On March 3, Kristina Rasmussen testified before the Illinois House of Representatives Health Care Licenses Committee about hair braider licensing. She says the current licensing regulations are onerous and stand in the way job-creating entrepreneurs.
Download a copy of her testimony here (pdf).
Kristina Rasmussen, Executive Vice President,
Illinois Policy Institute
Submitted to the Illinois House of Representatives
Health Care Licenses Committee
HB 5783 Hair Braider Licensing
March 3, 2010
Chairperson Reitz, thank you for the opportunity to testify today. My name is Kristina Rasmussen, and I am Executive Vice President with the Illinois Policy Institute. We are a nonpartisan research organization dedicated to supporting free market principles and liberty-based public policy initiatives. The Institute conducts research and analysis on a variety of matters, including fiscal policy, education, government reform, health care, and transportation. You can learn more about our organization by visiting www.IllinoisPolicy.org.

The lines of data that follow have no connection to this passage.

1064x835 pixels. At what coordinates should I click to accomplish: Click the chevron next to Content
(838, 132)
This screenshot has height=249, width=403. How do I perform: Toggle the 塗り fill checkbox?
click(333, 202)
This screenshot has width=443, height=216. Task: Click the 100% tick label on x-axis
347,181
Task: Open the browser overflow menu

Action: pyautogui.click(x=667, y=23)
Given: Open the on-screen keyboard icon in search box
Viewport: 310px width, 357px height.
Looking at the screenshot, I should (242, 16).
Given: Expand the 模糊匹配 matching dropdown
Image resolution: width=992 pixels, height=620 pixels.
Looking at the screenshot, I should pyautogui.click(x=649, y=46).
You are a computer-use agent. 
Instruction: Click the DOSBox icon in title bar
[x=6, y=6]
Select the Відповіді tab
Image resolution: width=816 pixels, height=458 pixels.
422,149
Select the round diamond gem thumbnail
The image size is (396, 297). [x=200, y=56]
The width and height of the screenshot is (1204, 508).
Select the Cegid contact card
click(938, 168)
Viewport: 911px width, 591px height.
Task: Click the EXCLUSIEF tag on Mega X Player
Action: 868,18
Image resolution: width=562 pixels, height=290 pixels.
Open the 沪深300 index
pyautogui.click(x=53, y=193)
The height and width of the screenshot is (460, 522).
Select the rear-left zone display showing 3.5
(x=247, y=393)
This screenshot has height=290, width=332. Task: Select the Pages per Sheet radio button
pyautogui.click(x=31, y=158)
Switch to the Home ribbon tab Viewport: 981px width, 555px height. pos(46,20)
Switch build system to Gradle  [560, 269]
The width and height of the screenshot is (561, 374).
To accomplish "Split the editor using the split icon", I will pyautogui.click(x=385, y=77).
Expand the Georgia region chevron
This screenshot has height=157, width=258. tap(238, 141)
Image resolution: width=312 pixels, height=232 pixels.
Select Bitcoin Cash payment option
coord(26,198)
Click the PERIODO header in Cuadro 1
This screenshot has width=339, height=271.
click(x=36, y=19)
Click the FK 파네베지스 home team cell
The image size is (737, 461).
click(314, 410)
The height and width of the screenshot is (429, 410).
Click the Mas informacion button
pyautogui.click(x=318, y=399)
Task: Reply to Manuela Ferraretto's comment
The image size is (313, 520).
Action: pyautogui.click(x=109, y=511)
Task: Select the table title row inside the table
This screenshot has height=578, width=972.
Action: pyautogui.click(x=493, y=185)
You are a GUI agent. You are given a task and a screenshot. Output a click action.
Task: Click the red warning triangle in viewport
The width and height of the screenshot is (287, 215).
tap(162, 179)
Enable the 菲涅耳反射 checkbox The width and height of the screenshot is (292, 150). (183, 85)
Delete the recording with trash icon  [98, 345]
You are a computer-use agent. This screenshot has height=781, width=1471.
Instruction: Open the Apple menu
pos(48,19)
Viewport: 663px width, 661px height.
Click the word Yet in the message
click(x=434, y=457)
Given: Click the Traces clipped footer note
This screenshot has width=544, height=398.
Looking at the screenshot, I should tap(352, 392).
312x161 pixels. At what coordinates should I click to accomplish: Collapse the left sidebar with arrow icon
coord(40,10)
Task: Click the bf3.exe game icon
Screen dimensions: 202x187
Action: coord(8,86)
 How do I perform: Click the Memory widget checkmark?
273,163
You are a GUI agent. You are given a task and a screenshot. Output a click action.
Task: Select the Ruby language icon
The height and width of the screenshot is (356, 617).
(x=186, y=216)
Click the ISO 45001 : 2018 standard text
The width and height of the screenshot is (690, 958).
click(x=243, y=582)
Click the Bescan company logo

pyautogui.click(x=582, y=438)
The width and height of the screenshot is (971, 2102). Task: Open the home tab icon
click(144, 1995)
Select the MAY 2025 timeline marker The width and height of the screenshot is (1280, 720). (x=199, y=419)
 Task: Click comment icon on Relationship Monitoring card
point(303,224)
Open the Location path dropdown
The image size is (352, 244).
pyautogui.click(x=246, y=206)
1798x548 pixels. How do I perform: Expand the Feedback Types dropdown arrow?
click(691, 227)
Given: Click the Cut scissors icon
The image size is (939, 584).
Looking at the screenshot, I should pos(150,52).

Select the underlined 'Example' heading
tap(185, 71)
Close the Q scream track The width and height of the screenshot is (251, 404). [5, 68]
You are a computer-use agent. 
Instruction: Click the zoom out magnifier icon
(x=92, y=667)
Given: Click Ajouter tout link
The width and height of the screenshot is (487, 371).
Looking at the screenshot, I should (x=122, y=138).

I’m here today to support the principles behind HB 5783, which would provide an avenue for hair braiders to practice their craft with less burdensome licensing requirements.
At a time when too many Illinoisans are out of work, we should not allow onerous licensing regulations to stand in the way of braiders, and other entrepreneurs, who want to work and who have customers ready and willing to pay for their services. Academics such as Morris M. Kleiner of the University of Minnesota have examined the extent to which licensing rules create an expensive barrier to entry for entrepreneurs and hurt consumers by driving up prices. On the spectrum of policy mechanisms designed to avoid harm to consumers from unfit practitioners, licensing is the bluntest and most restrictive, for both entrepreneurs and consumers. When compared to voluntary certification or mandatory registration, scholars have shown that occupational licensing as a policy is most appropriate in cases where the risk of harm to the consumer is high and the ability of the consumer to judge the quality of the service is low. Occupations like physicians or architects clearly meet these criteria. Hair braiders do not.
Unlike barbering or chemical hair treatments, hair braiding is completely non-invasive and does not involve dangerous substances or tools. Aside from requiring knowledge of basic sanitation principles, there are no appreciable health and safety concerns. Hair braiders often have been trained in the art by members of their family or their local community, and the craft has been handed down through generations. It is teachable and learnable by apprenticeship and practice, and the layperson can readily assess the quality of the braid. In short, licensing is neither appropriate nor necessary as a policy to protect consumers from the minute risks involved in hair braiding.
That said, the bill before you today is a vast improvement over the status quo. The current law that requires hair braiders to get a cosmetology license is wrong-headed and unworkable. None of the 1500 hours of education required for the cosmetology license address any subject matter relating to hair braiding. Reducing the hours of education requirement to 300 will make it easier for braiders to enter the occupation legally and to have their businesses flourish above-ground – as community stalwarts, as important sources of income for their children and extended families, and as beacons of entrepreneurship for immigrants and Americans alike.
We laud the effort to rationalize and minimize the licensing rules that apply to hair braiders, and support the bill offered by Rep. Burns.
Thank you for the opportunity to testify today.